Students of the American Civil War continue to make something out of very little. Almost all of the records of the Confederate States Patent Office burned with the evacuation of Richmond in 1865, but that did not prevent H. Jackson Knight from compiling this remarkable record of southern invention and inventors during the war. Confederate Invention stands as a testament to the dedication of this dogged researcher, who set out to write a history of Confederate patenting and, against all odds, succeeded.
If the name H. Jackson Knight does not ring a bell for readers of Civil War history, there is good reason. He is a registered United States patent agent whose earlier book (now in its second edition) carries the title Patent Strategy for Researchers and Research Managers. Yet it probably took someone with his knowledge of the complexities of the patenting process to write this study. Indeed, it is hard for me to imagine anyone without his command of present-day patenting pulling this off.
Using the fragmentary manuscript sources that have survived and relying heavily on relevant Congressional debates and the printed annual reports of the Patent Office, Knight guides us through the organizational phase of the bureau and then gives us a year-by-year account of its activities. One of his heroes is Rufus Randolph Rhodes, a Mississippian trained in the law who had worked in the U.S. Patent Office before the war and who served as the first, and only, Confederate Commissioner of Patents. The talented Rhodes emerges as a dedicated public servant who set up a thoroughly professional office and maintained high levels of service and integrity throughout the conflict (in this regard he reminds me of Josiah Gorgas, the extraordinarily talented Confederate Chief of Ordnance). Knight then goes on to provide thumbnail sketches of a sizable number of Confederate patentees and descriptions (and frequently illustrations) of their inventions (the level of detail here is remarkable, even staggering).
Some of these inventors are well known to students of Civil War history—John Mercer Brooke, the genius of Confederate naval ordnance, George Washington Rains, the father of the amazing Confederate Powder Works at Augusta, Georgia, and William Le Roy Broun, the head of the Richmond Arsenal, for example. Others are more obscure—Thomas Dougherty, a Massachusetts-born Irishman, master machinist of the Macon & Western Railroad, and inventor of an improved rail switch, or artist A. Frederick Volk, who patented a bust of Stonewall Jackson, or Isadore P. Girardey of Augusta, Georgia, whose fuse significantly improved the performance of Confederate artillery shells (according to no less an authority than General E. P. Alexander, Longstreet’s artillery chief). In all, some 275 patents were issued by Commissioner Rhodes’ office. Not surprisingly, a disproportionate number were war-related—firearms, cartridges, torpedoes, fuses, and the like, and the machines necessary to produce these tools of war (like G. W. Rains’ “Gunpowder Steaming Barrels” which significantly accelerated the pace of production at his Augusta works).
It was probably inevitable that some errors would creep into this study, and I do not want to dwell on them.

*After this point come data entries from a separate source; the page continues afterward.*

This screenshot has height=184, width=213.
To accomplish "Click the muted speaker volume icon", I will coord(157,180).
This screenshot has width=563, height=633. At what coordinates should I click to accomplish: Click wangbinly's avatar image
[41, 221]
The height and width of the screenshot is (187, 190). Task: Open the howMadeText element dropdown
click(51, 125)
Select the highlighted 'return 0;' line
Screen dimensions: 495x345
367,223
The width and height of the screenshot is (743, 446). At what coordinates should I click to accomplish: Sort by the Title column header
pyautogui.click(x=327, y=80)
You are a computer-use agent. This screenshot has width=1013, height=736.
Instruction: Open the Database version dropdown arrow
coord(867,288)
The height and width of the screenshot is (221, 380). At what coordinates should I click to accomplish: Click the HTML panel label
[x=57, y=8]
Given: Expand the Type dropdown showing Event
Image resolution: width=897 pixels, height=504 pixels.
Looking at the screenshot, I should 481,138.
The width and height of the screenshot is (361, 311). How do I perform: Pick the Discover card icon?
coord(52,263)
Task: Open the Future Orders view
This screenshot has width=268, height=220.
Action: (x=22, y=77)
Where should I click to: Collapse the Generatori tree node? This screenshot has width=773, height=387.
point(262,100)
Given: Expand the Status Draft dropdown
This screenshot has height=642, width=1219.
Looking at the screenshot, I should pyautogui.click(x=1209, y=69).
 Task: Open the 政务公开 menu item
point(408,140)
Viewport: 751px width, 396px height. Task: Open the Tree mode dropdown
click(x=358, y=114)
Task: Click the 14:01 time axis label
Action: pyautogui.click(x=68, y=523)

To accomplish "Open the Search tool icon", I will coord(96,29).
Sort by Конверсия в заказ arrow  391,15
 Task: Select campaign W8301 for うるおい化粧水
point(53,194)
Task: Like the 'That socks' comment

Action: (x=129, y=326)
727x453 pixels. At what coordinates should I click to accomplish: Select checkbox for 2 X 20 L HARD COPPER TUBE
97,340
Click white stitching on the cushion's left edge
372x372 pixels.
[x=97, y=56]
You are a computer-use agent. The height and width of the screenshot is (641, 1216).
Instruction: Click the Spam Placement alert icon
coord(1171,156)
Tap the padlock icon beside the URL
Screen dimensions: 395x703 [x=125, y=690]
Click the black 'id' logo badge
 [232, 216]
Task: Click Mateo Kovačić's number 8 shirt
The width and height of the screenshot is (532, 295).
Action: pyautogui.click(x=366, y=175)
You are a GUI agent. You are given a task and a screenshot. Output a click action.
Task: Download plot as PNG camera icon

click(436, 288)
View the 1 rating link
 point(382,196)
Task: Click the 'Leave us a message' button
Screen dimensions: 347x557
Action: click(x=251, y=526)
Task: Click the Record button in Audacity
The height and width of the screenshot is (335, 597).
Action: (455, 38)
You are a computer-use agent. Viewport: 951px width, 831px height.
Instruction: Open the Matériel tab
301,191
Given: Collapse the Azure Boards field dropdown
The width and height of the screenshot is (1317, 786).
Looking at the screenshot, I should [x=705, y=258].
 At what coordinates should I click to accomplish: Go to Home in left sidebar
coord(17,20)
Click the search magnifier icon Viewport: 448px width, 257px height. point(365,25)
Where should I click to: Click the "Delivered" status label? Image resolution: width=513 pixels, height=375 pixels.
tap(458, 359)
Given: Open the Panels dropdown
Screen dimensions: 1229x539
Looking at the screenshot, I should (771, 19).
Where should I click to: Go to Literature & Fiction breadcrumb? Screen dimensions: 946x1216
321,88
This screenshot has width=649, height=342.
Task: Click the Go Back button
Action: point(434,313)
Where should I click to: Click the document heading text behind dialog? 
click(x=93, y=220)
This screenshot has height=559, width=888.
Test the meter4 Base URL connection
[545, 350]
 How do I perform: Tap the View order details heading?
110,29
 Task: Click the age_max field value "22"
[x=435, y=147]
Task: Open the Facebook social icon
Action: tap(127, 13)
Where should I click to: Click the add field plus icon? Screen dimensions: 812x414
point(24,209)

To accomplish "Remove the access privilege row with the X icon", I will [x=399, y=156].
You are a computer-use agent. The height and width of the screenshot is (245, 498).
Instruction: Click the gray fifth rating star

But the author would have been better served if his editors and readers had caught some of the more significant mistakes. The Harpers Ferry musket machinery, for example, was shipped to the Virginia State Armory in Richmond in the spring of 1861, not “After Harpers Ferry was captured by the Confederacy in 1862” (155). This machinery formed the backbone of domestic Confederate small arms production throughout the war. More egregious is the statement that Lee took command of the army defending Richmond in 1862 “replacing General Joseph E. Johnston who died during Seven Pines” (116). Johnston, of course, recovered from his wounds and lived to fight (none too well, in the estimation of many historians) another day. To repeat a point made earlier, only someone thoroughly familiar with the patenting process could have written this book, and the occasional slipups are minor matters compared with the author’s overall achievement.
In sum, Confederate Invention is much more than the fill in of another Civil War backwater. It is a remarkable portrait of Confederate inventors, both native and foreign-born, and the government agents who sought to record and verify their discoveries. Any students of the Civil War who have wondered about the scientific efforts that went on behind the lines in the Confederacy will be informed and fascinated by this extraordinary book.
Charles B. Dew is the Ephraim Williams Professor of American History at Williams College and the author of Apostles of Disunion: Southern Secession Commissioners and the Causes of the Civil War.